Rousseff anticipó, en presencia de Merkel, algunas de las metas que se impondrá su país para el combate contra el calentamiento global, entre las cuales se comprometió a acabar con la deforestación ilegal en la Amazonía para 2030, y señaló que optó por ello “en consideración a la lucha de Alemania por la reducción de emisiones y de su impacto climático”..

Además de la deforestación ilegal “cero” para 2030, Rousseff dijo que Brasil se comprometerá a restaurar una superficie de 12 millones de hectáreas devastadas en la región amazónica y también a “neutralizar las emisiones” de gases contaminantes debidas a la tala de bosques.

Esas metas serán parte de lo que Brasil ofrecerá en la próxima conferencia sobre cambio climático de la ONU, que se celebrará en diciembre próximo en París, ante la cual la cual la canciller germana dijo que ambos países han decidido adoptar una “agenda intensa”.

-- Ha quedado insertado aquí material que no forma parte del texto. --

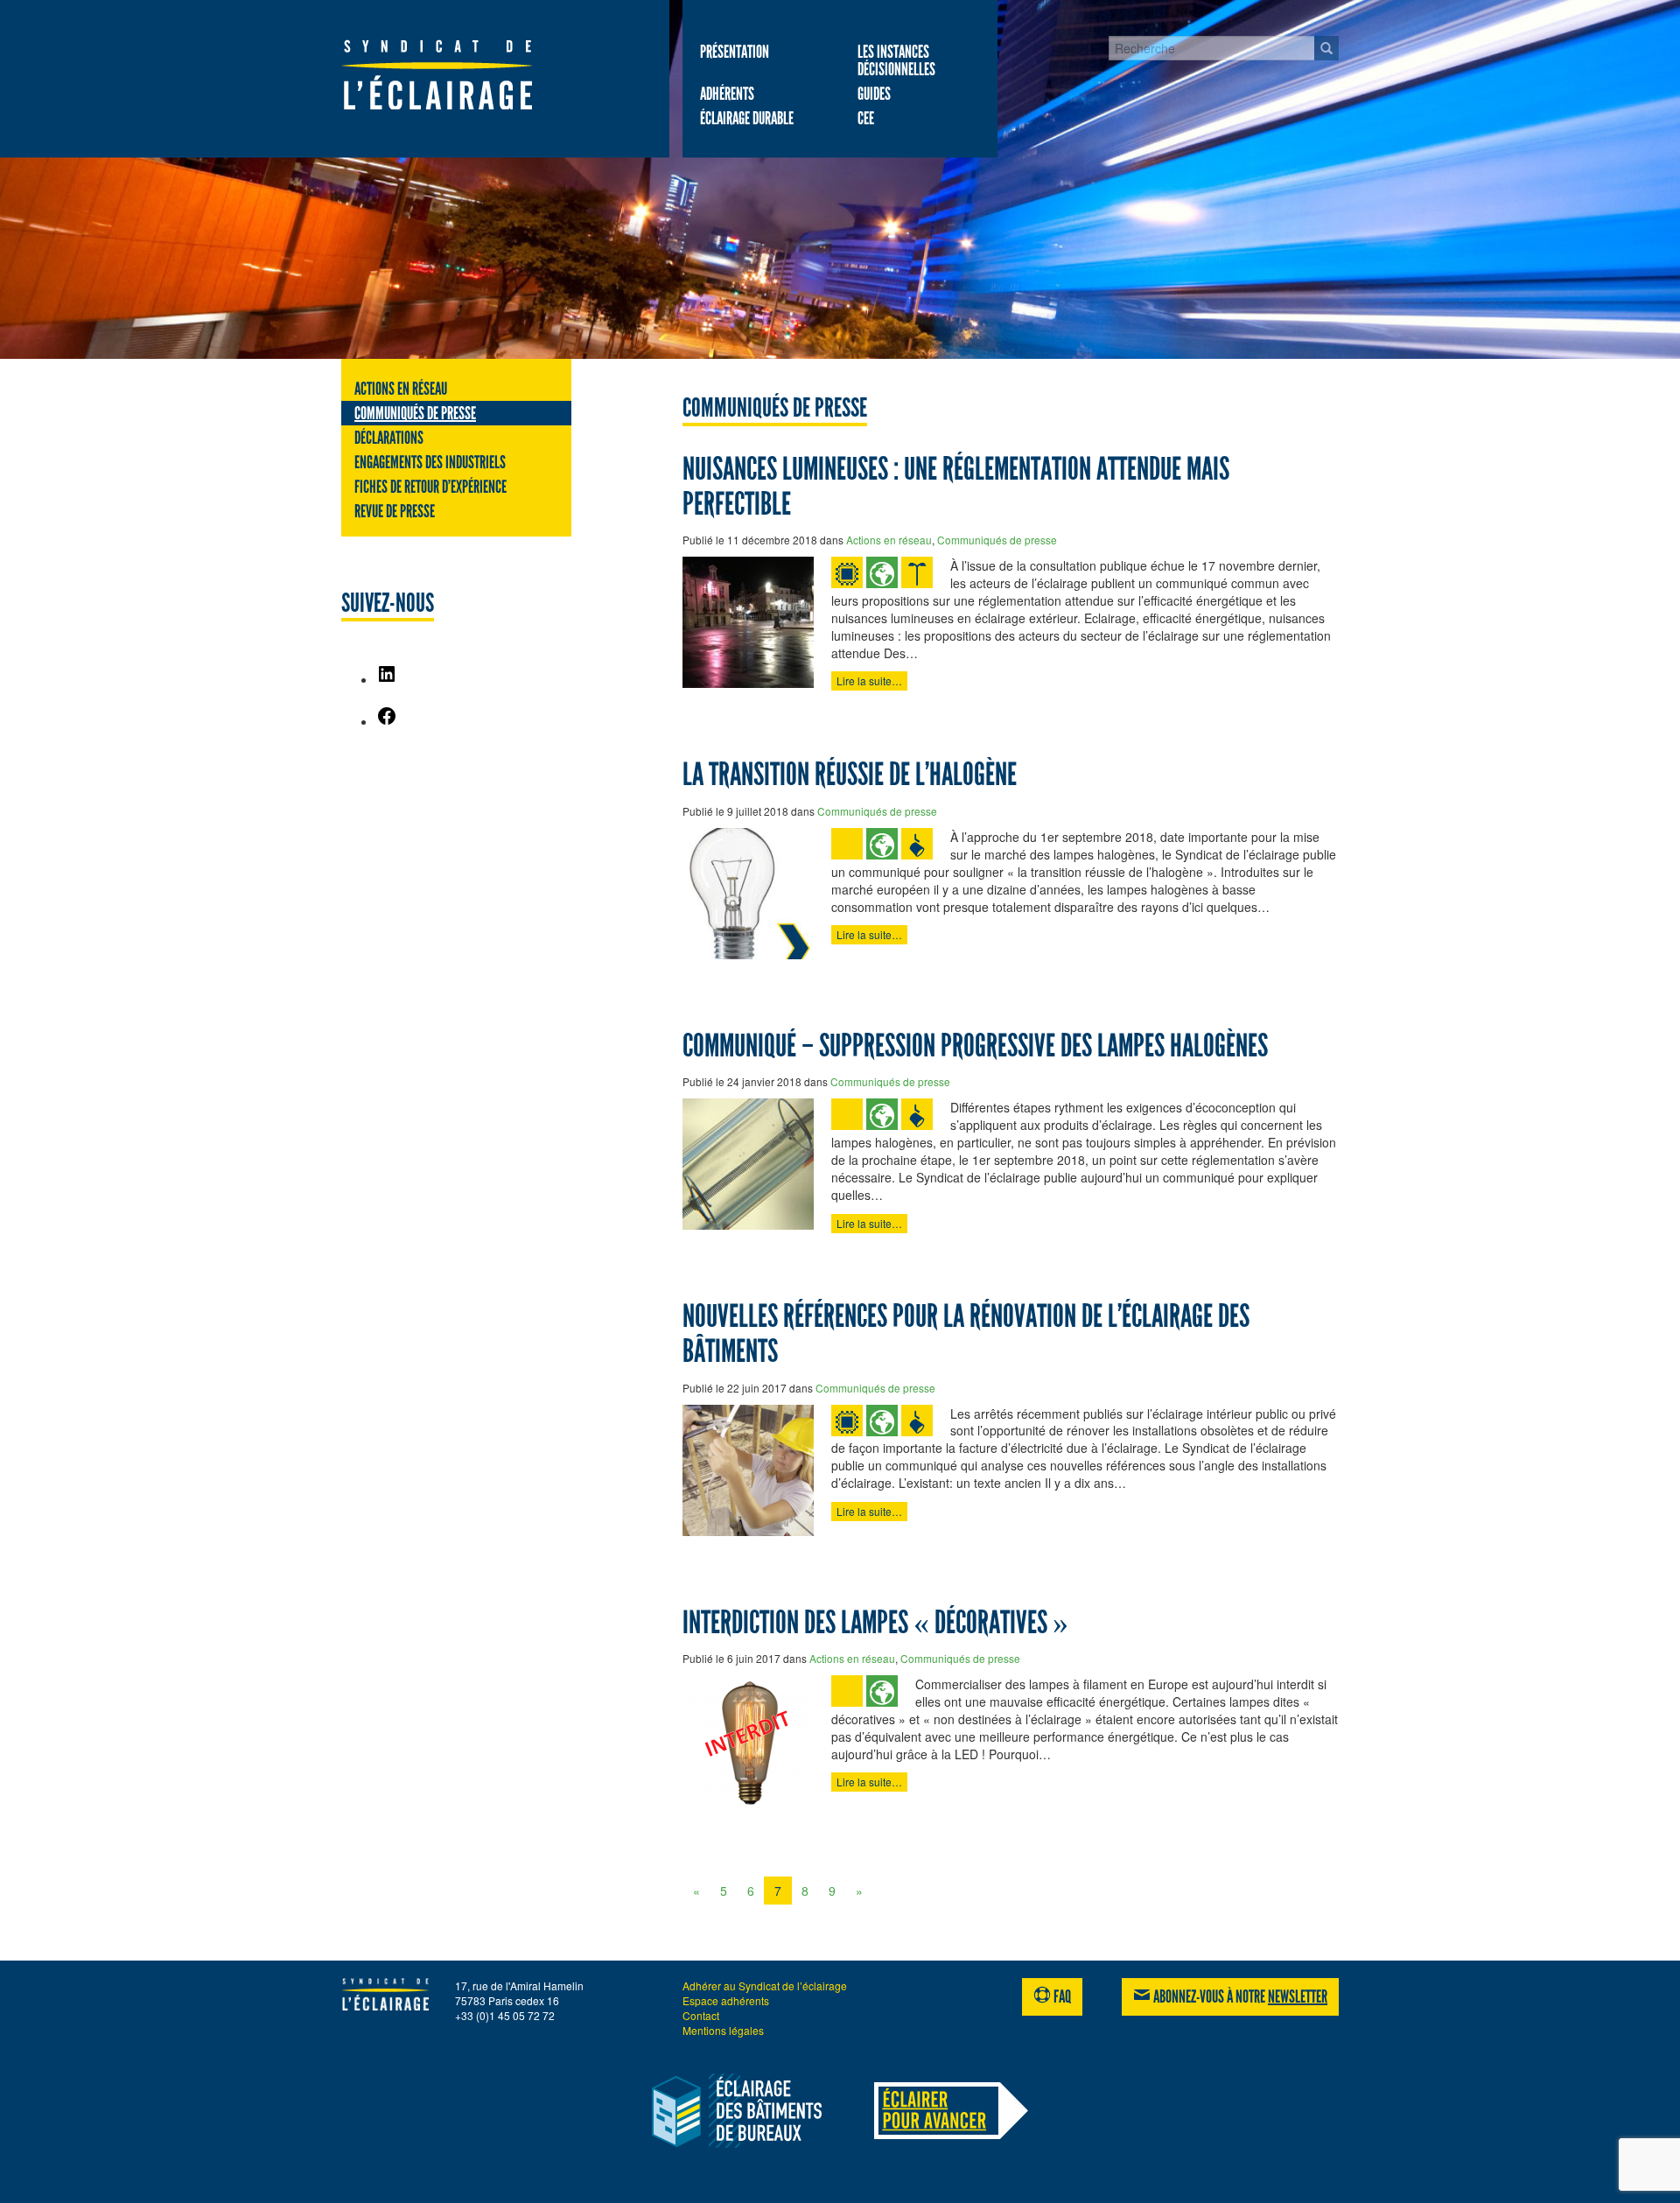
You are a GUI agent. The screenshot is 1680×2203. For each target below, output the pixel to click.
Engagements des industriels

Rousseff también dijo que presentó a Merkel los planes de su gobierno para avanzar en programas de concesiones al sector privado en las áreas de infraestructuras y energías renovables.

La mandataria brasileña y su ministro de Hacienda, Joaquim Levy, impulsan un programa de ajuste que contempla reducción del gasto público, junto con el respaldo a una mayor presencia de emprendedores extranjeros.

«Hay un consenso respecto de que Alemania puede tener un gran interés en el Plan de Concesiones en el área de infraestructura que Brasil está realizando», señaló el ministro de Desarrollo, Industria y Comercio Exterior, Armando Monteiro, informó la oficina de prensa del Planalto.

«Nosotros identificamos algunas áreas como ferrocarriles y puertos, que pueden interesar a los inversores alemanes», agregó el funcionario luego de participar ayer en una reunión con Rousseff.